It’s about doing what you have to do, regardless of the outcome. And it’s about killing your enemy, because he doesn’t understand how only the strong have a right to honor.

With a scream of undisguised glee, Shorty stepped out to meet her.

Ellis understood enough of what was happening to know that Max shouldn’t kill the creatures—

—badguys five object—

—so they watched without acting, as the small woman and the inorganic moved away, each step add­ing to the numbers that ran across Ellis’s eyes, distance and speed.
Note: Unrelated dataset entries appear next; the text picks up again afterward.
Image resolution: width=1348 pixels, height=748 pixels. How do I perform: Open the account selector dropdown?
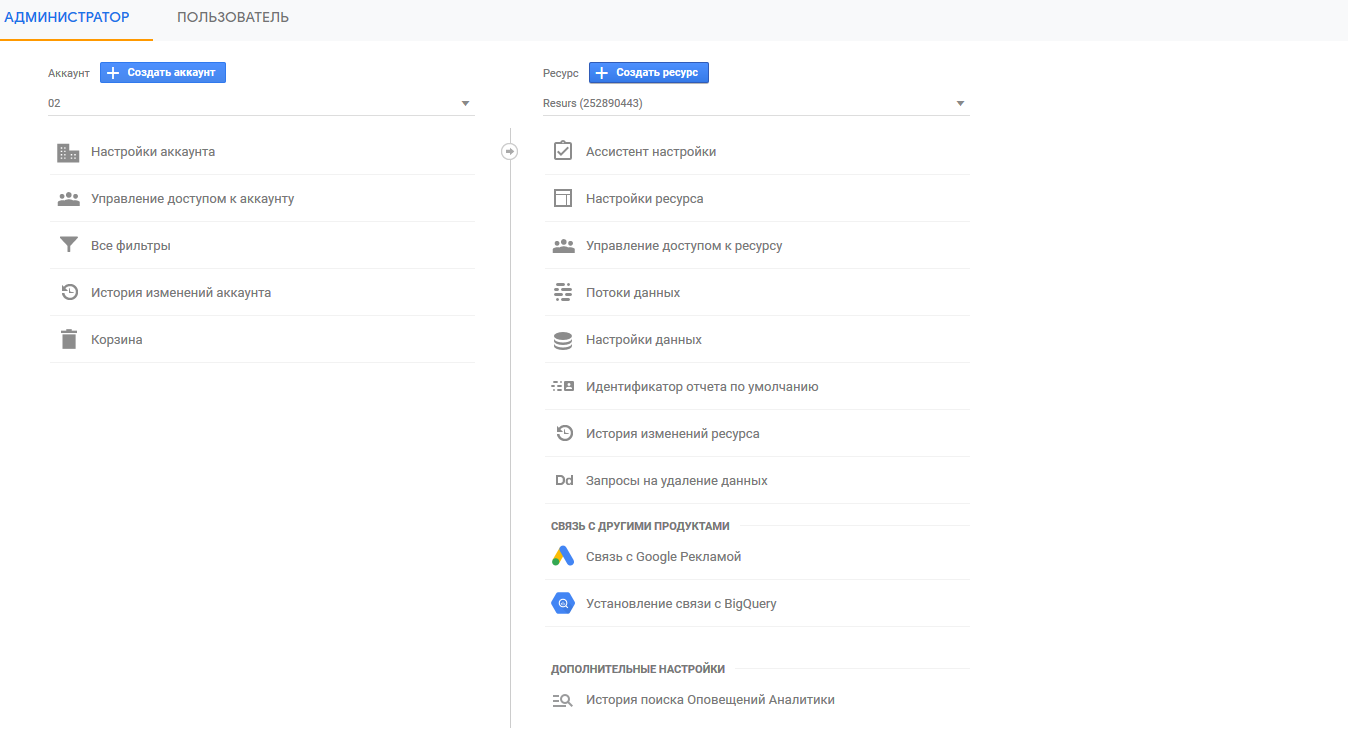(x=260, y=103)
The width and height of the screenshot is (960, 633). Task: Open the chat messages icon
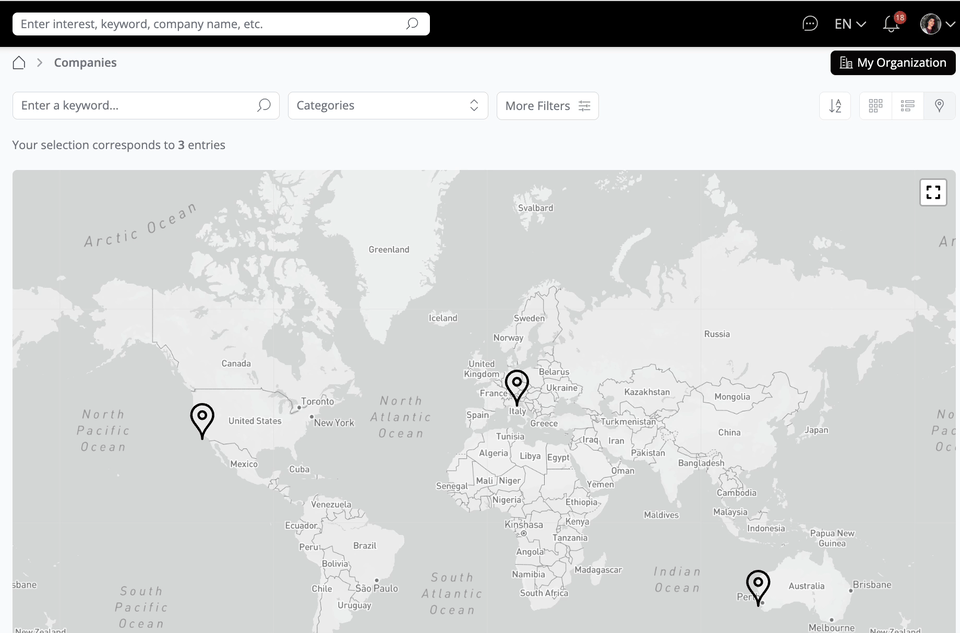point(810,24)
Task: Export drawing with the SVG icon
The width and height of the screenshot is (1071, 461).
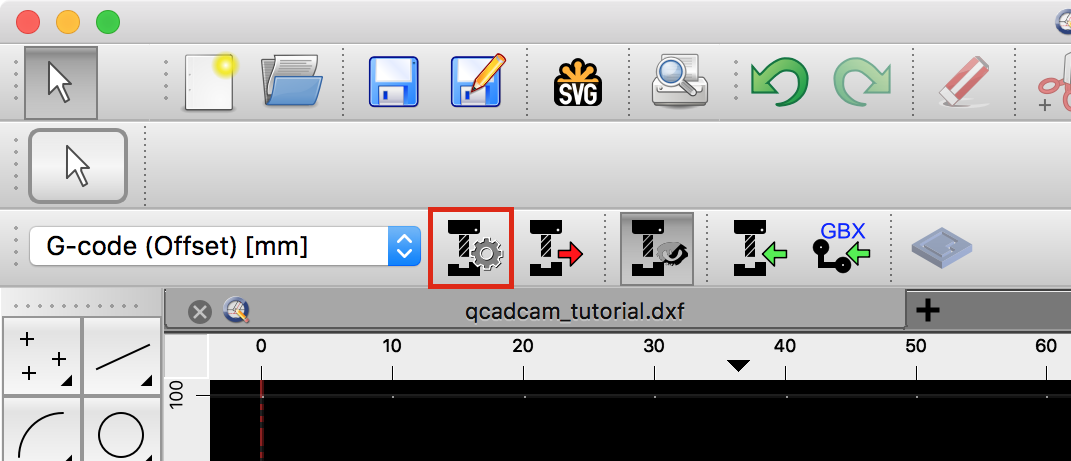Action: [x=577, y=83]
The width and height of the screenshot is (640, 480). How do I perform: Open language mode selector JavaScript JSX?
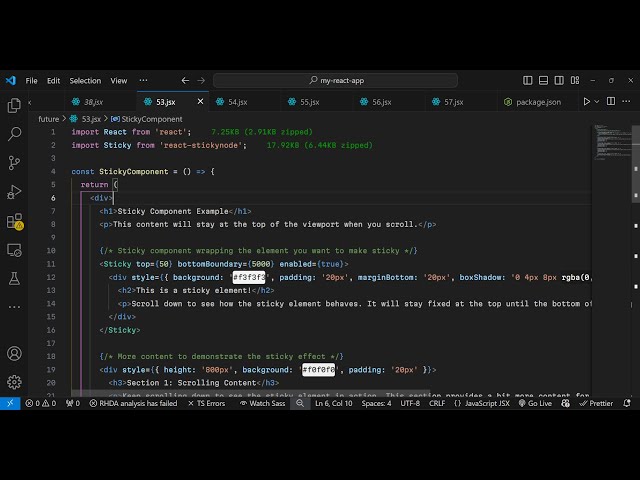coord(484,403)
Ellis thought that he might be bleeding; Max didn’t register a change in fluids, but there was enough wrong with Max that Ellis decided to abstain from deciding.

we have to go now, ellis, can you hear

ellis, can you

help me pick him up

Max looked down at their friends, not sure who had spoken, Ellis pleased by the sounds of their voices.

what are you doing, you said yourself that briggs is be­yond help

I’ll explain later ellis, help me

Jess. Jess wanted their help. He had crouched next to the unmoving human, touching him, trying to move him. Ellis explained to Max what Jess wanted and Max took a step forward, knees bending, the glowing plain of the ground line rising in front of their eyes. Ellis felt his body moving within, leaning over, and felt warmth against skin, wet motion across his lips.

Bleeding, I am bleeding.

Jess pushed the human into the crook of Max’s right arm and they stood up, 82.72 kilos heavier than before. Max made adjustments for the difference, tak­ing up enough calculation space that Ellis couldn’t make out any more words.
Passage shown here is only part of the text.